Justice Gorsuch picked up this theme again in his concurring opinion. He observed that with regard to the protection of religious liberty “… recently, during the COVID pandemic, certain states seem to ignore these long settled principles.” In comparing the restrictions on houses of worship with other “essential“ businesses, Justice Gorsuch again took aim at Governor Cuomo’s executive order stating:

"…it turns out that the businesses the Governor considers essential include hardware stores, acupuncturists, and liquor stores, bicycle repair shops, in certain signage companies, accountants and lawyers and insurance agents are all essential to. So at least according to the Governor, it may be unsafe to go to church, but it is always fine to pick up another bottle of wine, shop for a new bike or spend the afternoon exploring your distal points and meridians. Who knew public health was so perfectly aligned with secular convenience?”

Justice Gorsuch’s reflections were not limited to Governor Cuomo’s executive order. “In recent months, certain other Governors have issued similar edicts. At the flick of a pen, they have asserted the right to privilege restaurants, marijuana dispensaries, and casinos over churches, mosques, and temples. “

Thus, he concluded:

"The only explanation for treating religious places differently seems to be a judgment that what happens there just isn't as “essential” as what happens in secular spaces. Indeed, the Governor is remarkably frank about this: In his judgment laundry and liquor, travel and tools, are all “essential” while traditional religious exercises are not. That is exactly the kind of discrimination the First Amendment forbids."

So what is the take away of this case which may dramatically affect struggling religious assemblies all over the country? Yes, jubilation is in order for this tangible shift in the Supreme Court’s attitude toward the importance and protection of religious exercise. The Court has made clear that there isn’t one health standard for religious assemblies and another for the government’s preferred assemblies and businesses. However, it should be noted that the Court in this case has only issued a preliminary injunction limited to temporarily prohibiting the State of New York from enforcing its fixed capacity restrictions on houses of worship in red and orange zones while the parties await the decision of the Second Circuit on the merits of their case. In short, the battle isn’t over.
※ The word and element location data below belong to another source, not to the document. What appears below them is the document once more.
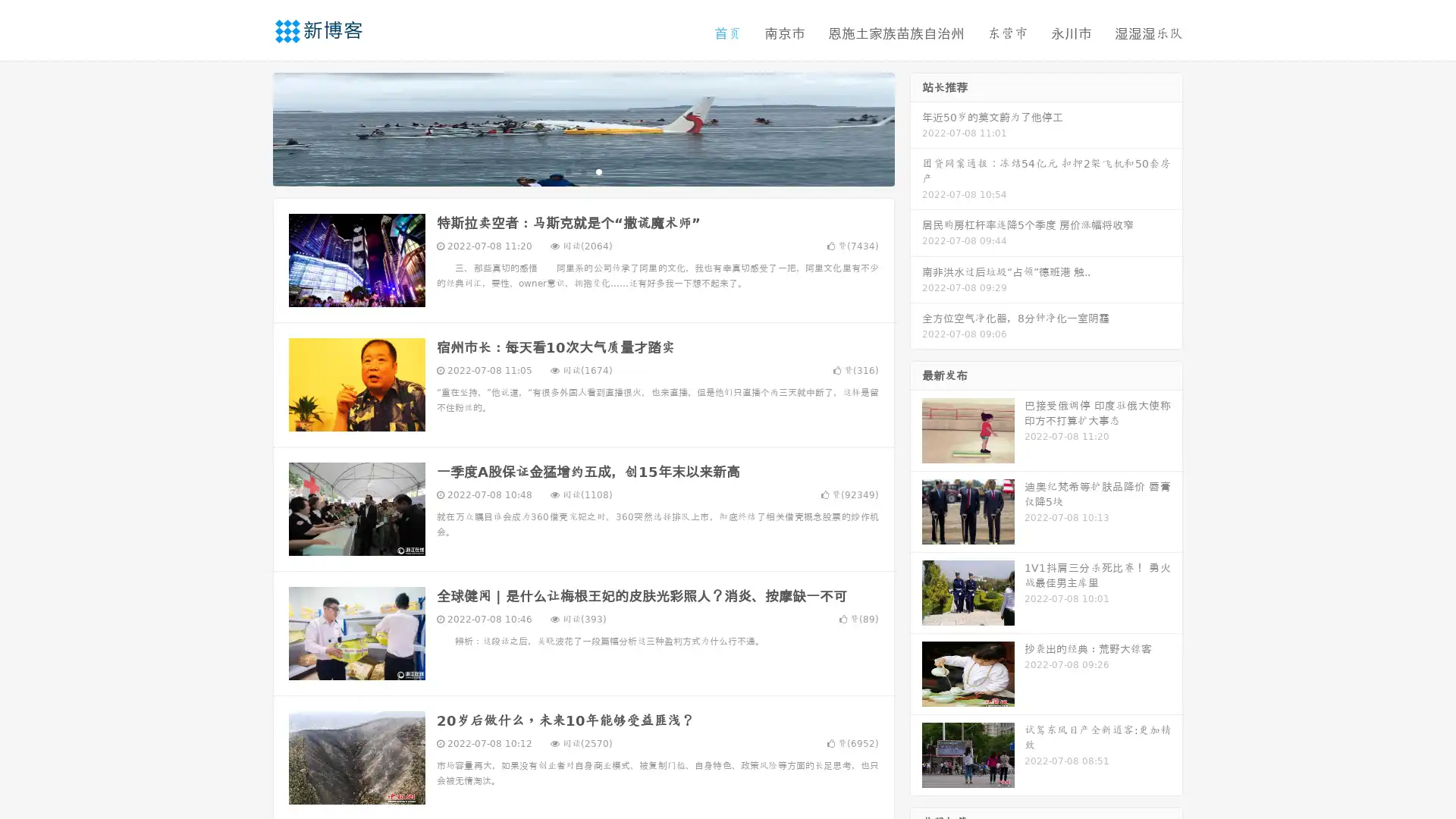 Image resolution: width=1456 pixels, height=819 pixels. What do you see at coordinates (250, 127) in the screenshot?
I see `Previous slide` at bounding box center [250, 127].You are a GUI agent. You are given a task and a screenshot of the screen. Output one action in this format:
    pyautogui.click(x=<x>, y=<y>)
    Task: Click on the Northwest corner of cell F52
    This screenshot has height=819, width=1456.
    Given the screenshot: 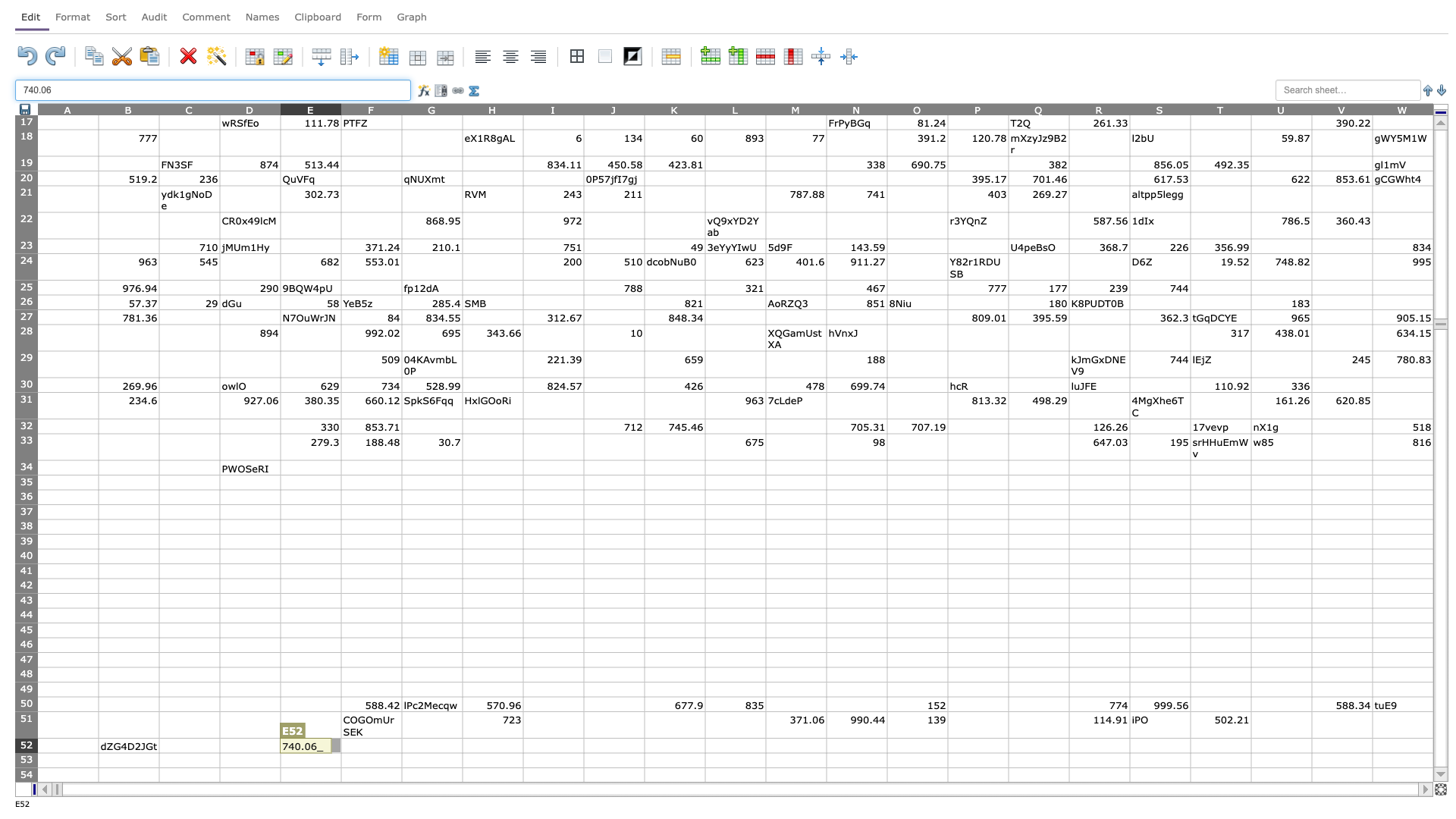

Even so, I believe that there are at least two takeaways from this decision. First, the newest justice, Amy Coney Barrett cast the tie-breaking vote, not Chief Justice Roberts who has continued to come down on the side of government restrictions. So, this appears to signal a shift in the balance of power on the Court. Secondly, with regard to that shift, a new majority is forming with Justices Thomas, Alito, Gorsuch, Kavanaugh and Barrett who all appear to have a far greater respect for the fundamental or “essential” nature of our First Amendment right of free exercise of religion. This respect is exemplified by this decision’s clear message, as Justice Gorsuch summed up: “It is time- past time- to make plain that, while the pandemic poses many grave challenges, there is no world in which the Constitution tolerates color-coded executive edicts that re-open liquor stores and bike shops but shutter churches synagogues and mosques.”